§ Written task A
Write out the part of the detector interval passage starting at "Detector Interval: Virtuoso" and ending at "with the object tracker.".
§ Written task B
Reproduce the rows starting at the line that contains "Where should I click to: Click the PROANTIC" and ending at the line that contains "click(x=1209, y=337)", with "Instruction" replaced by "Directive" and everything else left unchanged.

§ Extracted text
---------------

Detector Interval: Virtuoso leverages the usage frequency for the object detector backbone and the object tracker in the GoF. Every first frame in the GoF is passed through the object detector backbone to provide calibrated detection results for the object tracker, and the rest of the frames are passed through the object tracker. We define the number of frames in the GoF as the detector interval, indicating how often the detector should be run. For example, if the detector interval is 1, then we run the object detector on all frames. In contrast, if the detector interval is 8, then we run the object detector every 8 frames, and the rest with the object tracker.

3.2 Efficient Multi-Branch Object Detection Kernel

We propose our multi-branch object detection kernel as the combination of all possible combinations of the efficient methods or knobs listed in Section 3.1. Particularly, an execution branch corresponds to a collection of choices on each efficiency knob and each branch can independently finish the task. Rigorously, an execution branch b is denoted in a tuple form,
\begin{equation} b = (d, rd, np, nm, t, rf, ct, i), \end{equation}
(1)

---------------

§ Items
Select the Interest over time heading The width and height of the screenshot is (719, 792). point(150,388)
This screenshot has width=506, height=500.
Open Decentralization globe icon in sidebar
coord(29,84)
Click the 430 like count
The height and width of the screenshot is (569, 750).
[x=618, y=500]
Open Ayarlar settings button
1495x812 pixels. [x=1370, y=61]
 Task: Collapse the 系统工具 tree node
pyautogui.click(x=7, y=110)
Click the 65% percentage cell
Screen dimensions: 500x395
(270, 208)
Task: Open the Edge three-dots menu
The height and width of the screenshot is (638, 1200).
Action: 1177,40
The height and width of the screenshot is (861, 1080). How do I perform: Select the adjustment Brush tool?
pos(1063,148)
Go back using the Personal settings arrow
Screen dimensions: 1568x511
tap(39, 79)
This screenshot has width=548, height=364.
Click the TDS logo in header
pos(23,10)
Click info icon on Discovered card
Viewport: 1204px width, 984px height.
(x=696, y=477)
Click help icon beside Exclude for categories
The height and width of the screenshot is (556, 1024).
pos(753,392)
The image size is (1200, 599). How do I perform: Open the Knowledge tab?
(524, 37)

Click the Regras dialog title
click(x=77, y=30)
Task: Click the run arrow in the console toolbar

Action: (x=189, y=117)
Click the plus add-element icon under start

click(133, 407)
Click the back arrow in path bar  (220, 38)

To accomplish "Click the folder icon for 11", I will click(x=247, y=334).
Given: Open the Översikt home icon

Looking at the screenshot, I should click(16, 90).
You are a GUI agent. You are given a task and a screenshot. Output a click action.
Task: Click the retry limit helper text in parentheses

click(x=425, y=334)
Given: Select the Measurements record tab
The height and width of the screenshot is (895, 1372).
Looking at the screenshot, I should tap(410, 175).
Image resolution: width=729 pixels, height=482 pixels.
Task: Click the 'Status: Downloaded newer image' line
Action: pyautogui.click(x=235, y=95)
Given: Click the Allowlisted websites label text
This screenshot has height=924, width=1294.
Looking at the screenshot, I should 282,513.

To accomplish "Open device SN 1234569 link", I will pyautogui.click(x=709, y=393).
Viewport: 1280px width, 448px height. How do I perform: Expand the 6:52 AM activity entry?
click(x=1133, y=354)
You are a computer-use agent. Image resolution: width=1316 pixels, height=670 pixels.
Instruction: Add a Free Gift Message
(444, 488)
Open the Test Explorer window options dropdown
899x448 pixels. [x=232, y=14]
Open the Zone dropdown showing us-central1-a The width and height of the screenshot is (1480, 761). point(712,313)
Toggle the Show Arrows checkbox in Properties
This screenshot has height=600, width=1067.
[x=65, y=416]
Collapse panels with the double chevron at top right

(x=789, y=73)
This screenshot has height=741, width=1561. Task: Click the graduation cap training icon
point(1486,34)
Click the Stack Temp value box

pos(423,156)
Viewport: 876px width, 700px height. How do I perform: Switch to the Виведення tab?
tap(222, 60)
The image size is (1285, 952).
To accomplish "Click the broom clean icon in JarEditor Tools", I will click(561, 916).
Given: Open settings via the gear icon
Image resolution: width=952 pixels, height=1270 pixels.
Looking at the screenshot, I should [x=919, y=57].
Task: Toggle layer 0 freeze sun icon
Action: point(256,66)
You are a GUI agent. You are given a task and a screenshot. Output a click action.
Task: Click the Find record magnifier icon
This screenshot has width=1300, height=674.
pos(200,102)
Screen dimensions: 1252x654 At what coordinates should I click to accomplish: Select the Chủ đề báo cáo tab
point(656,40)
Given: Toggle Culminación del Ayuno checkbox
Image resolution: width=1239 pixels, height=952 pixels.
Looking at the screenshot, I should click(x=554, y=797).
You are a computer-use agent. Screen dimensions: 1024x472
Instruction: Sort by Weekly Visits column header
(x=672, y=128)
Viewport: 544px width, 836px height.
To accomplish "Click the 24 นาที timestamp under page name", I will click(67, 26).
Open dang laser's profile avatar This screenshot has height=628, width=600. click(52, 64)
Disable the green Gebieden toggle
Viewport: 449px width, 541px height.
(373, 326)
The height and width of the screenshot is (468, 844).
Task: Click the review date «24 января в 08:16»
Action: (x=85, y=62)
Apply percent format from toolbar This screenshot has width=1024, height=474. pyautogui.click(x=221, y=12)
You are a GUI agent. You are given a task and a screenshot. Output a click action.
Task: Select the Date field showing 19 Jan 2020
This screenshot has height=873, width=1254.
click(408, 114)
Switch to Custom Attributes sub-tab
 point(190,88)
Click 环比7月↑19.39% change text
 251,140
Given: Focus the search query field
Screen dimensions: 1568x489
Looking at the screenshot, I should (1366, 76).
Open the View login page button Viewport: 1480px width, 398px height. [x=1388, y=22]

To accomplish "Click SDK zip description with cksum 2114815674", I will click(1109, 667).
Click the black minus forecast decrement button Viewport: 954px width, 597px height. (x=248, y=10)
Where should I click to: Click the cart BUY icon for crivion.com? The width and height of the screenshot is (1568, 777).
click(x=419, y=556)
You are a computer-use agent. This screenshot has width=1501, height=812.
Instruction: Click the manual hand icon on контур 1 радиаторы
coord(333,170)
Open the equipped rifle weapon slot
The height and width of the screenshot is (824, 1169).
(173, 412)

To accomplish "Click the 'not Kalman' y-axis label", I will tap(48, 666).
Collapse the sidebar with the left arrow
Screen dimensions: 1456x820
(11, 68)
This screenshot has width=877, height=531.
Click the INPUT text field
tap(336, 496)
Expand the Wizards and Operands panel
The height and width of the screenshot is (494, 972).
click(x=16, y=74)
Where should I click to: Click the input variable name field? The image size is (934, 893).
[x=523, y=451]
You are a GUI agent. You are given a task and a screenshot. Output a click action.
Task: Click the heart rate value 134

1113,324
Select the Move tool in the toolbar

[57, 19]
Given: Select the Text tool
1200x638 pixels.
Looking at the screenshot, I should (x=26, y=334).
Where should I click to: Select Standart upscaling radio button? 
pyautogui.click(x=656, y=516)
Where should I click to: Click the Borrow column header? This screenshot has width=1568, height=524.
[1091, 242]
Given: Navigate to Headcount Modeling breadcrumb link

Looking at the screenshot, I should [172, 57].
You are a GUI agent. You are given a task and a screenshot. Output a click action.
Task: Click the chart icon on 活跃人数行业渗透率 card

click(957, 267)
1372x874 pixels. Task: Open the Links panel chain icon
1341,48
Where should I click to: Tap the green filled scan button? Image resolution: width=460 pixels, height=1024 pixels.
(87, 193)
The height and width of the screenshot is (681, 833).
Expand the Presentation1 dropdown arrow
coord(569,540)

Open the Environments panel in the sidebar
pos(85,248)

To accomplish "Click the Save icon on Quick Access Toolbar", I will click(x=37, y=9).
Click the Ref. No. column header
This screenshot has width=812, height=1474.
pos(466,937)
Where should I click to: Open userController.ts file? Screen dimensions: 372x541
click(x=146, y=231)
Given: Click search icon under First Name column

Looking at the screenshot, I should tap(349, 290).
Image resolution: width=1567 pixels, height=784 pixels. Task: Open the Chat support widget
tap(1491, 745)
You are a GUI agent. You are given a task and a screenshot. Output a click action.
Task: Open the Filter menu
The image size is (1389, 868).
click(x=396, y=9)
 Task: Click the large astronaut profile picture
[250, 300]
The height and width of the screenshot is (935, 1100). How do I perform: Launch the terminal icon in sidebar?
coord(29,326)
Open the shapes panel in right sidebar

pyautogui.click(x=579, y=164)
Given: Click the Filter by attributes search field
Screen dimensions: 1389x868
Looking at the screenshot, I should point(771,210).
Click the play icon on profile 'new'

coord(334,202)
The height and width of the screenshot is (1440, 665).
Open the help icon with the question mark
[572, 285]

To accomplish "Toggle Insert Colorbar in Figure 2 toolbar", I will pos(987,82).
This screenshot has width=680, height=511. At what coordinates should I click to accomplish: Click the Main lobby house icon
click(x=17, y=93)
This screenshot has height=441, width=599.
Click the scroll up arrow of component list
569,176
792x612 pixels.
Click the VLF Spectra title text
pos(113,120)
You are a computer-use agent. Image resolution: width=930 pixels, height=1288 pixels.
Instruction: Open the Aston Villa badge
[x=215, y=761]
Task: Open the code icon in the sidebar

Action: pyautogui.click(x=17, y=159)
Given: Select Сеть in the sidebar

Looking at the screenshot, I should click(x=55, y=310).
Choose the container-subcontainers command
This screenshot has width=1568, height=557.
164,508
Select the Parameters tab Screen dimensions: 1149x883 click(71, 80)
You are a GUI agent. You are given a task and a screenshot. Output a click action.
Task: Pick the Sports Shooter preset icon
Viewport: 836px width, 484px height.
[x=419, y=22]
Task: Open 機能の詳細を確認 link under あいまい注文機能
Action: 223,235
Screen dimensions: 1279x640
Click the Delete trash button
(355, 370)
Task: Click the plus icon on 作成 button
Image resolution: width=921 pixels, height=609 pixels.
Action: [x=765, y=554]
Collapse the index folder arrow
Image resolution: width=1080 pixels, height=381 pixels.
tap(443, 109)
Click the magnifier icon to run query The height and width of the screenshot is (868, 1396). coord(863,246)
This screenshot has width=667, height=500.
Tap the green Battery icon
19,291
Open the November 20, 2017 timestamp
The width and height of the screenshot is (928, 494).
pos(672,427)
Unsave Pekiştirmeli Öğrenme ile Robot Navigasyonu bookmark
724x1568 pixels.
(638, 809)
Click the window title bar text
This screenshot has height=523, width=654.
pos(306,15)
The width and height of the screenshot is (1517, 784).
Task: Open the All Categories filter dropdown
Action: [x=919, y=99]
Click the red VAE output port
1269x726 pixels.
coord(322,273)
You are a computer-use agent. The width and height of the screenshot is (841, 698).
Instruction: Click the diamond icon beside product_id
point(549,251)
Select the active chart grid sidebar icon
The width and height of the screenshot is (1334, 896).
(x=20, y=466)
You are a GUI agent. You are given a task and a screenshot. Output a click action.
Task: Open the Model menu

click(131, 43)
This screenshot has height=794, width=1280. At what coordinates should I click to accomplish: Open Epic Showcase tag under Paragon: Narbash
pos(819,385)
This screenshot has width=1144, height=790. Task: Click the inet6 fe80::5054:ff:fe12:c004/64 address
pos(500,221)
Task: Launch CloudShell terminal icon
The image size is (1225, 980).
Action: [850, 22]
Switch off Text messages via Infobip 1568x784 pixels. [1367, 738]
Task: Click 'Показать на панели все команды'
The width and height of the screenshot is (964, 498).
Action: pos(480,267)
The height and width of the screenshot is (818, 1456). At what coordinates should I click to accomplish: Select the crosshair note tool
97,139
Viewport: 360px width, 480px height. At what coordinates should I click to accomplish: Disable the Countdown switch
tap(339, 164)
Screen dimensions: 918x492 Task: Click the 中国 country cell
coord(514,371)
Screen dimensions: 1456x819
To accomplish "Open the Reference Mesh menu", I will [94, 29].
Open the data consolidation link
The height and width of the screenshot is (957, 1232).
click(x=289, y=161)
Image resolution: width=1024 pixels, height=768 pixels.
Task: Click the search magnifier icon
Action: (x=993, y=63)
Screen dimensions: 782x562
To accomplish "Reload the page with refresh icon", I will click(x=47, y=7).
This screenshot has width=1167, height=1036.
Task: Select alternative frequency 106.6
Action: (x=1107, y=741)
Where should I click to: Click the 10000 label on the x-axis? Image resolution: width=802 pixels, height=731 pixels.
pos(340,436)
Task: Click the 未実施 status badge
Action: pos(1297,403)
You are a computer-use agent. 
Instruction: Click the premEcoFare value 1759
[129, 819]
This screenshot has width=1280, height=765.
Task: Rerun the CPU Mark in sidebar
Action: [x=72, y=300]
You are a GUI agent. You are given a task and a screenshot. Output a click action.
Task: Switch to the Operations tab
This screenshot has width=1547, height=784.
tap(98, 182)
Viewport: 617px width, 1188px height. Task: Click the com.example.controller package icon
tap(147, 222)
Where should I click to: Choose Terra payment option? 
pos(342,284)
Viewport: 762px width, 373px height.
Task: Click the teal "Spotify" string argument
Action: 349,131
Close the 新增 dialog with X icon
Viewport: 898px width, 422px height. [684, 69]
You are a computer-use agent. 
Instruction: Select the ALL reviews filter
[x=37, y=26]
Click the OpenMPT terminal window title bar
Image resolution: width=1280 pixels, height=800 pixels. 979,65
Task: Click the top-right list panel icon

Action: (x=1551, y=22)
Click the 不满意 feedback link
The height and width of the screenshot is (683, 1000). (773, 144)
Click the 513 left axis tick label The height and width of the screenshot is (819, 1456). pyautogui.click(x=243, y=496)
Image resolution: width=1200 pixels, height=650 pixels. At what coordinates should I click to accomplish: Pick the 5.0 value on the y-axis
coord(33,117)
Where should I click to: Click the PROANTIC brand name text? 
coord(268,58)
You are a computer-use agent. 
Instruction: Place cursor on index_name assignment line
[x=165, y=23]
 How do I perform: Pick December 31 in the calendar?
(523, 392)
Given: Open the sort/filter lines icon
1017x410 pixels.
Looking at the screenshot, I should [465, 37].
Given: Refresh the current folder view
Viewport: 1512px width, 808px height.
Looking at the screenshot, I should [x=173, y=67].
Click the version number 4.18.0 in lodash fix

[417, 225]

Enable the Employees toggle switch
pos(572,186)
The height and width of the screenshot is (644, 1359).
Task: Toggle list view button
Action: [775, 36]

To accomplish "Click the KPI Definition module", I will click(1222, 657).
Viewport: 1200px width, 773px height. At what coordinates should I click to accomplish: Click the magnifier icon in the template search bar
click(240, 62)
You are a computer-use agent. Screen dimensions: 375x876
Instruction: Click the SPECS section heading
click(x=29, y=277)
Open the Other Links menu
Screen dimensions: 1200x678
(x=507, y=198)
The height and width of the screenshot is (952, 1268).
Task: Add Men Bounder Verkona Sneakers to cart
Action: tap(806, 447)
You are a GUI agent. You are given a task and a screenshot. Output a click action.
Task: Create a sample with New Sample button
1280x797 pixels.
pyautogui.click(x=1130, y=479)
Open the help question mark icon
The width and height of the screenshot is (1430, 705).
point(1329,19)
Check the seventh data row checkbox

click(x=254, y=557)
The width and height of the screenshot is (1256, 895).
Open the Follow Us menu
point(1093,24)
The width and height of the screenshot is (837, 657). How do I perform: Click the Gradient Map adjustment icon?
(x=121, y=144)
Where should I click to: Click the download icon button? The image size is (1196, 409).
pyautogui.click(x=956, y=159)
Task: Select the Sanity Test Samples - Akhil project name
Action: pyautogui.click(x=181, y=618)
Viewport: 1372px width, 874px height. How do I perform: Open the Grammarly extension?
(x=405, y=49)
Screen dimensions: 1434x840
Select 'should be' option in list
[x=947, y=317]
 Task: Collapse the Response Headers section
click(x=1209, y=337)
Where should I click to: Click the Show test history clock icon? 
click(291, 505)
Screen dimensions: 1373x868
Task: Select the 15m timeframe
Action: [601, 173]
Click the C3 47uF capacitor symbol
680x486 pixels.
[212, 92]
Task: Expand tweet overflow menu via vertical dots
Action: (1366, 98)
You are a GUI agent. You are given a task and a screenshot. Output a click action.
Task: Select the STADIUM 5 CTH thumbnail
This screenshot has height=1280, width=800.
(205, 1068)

---------------

§ Response A
Detector Interval: Virtuoso leverages the usage frequency for the object detector backbone and the object tracker in the GoF. Every first frame in the GoF is passed through the object detector backbone to provide calibrated detection results for the object tracker, and the rest of the frames are passed through the object tracker. We define the number of frames in the GoF as the detector interval, indicating how often the detector should be run. For example, if the detector interval is 1, then we run the object detector on all frames. In contrast, if the detector interval is 8, then we run the object detector every 8 frames, and the rest with the object tracker.

§ Response B
Where should I click to: Click the PROANTIC brand name text? 
coord(268,58)
You are a computer-use agent. 
Directive: Place cursor on index_name assignment line
[x=165, y=23]
 How do I perform: Pick December 31 in the calendar?
(523, 392)
Given: Open the sort/filter lines icon
1017x410 pixels.
Looking at the screenshot, I should [465, 37].
Given: Refresh the current folder view
Viewport: 1512px width, 808px height.
Looking at the screenshot, I should [x=173, y=67].
Click the version number 4.18.0 in lodash fix

[417, 225]

Enable the Employees toggle switch
pos(572,186)
The height and width of the screenshot is (644, 1359).
Task: Toggle list view button
Action: [775, 36]

To accomplish "Click the KPI Definition module", I will click(1222, 657).
Viewport: 1200px width, 773px height. At what coordinates should I click to accomplish: Click the magnifier icon in the template search bar
click(240, 62)
You are a computer-use agent. Screen dimensions: 375x876
Directive: Click the SPECS section heading
click(x=29, y=277)
Open the Other Links menu
Screen dimensions: 1200x678
(x=507, y=198)
The height and width of the screenshot is (952, 1268).
Task: Add Men Bounder Verkona Sneakers to cart
Action: tap(806, 447)
You are a GUI agent. You are given a task and a screenshot. Output a click action.
Task: Create a sample with New Sample button
1280x797 pixels.
pyautogui.click(x=1130, y=479)
Open the help question mark icon
The width and height of the screenshot is (1430, 705).
point(1329,19)
Check the seventh data row checkbox

click(x=254, y=557)
The width and height of the screenshot is (1256, 895).
Open the Follow Us menu
point(1093,24)
The width and height of the screenshot is (837, 657). How do I perform: Click the Gradient Map adjustment icon?
(x=121, y=144)
Where should I click to: Click the download icon button? The image size is (1196, 409).
pyautogui.click(x=956, y=159)
Task: Select the Sanity Test Samples - Akhil project name
Action: pyautogui.click(x=181, y=618)
Viewport: 1372px width, 874px height. How do I perform: Open the Grammarly extension?
(x=405, y=49)
Screen dimensions: 1434x840
Select 'should be' option in list
[x=947, y=317]
 Task: Collapse the Response Headers section
click(x=1209, y=337)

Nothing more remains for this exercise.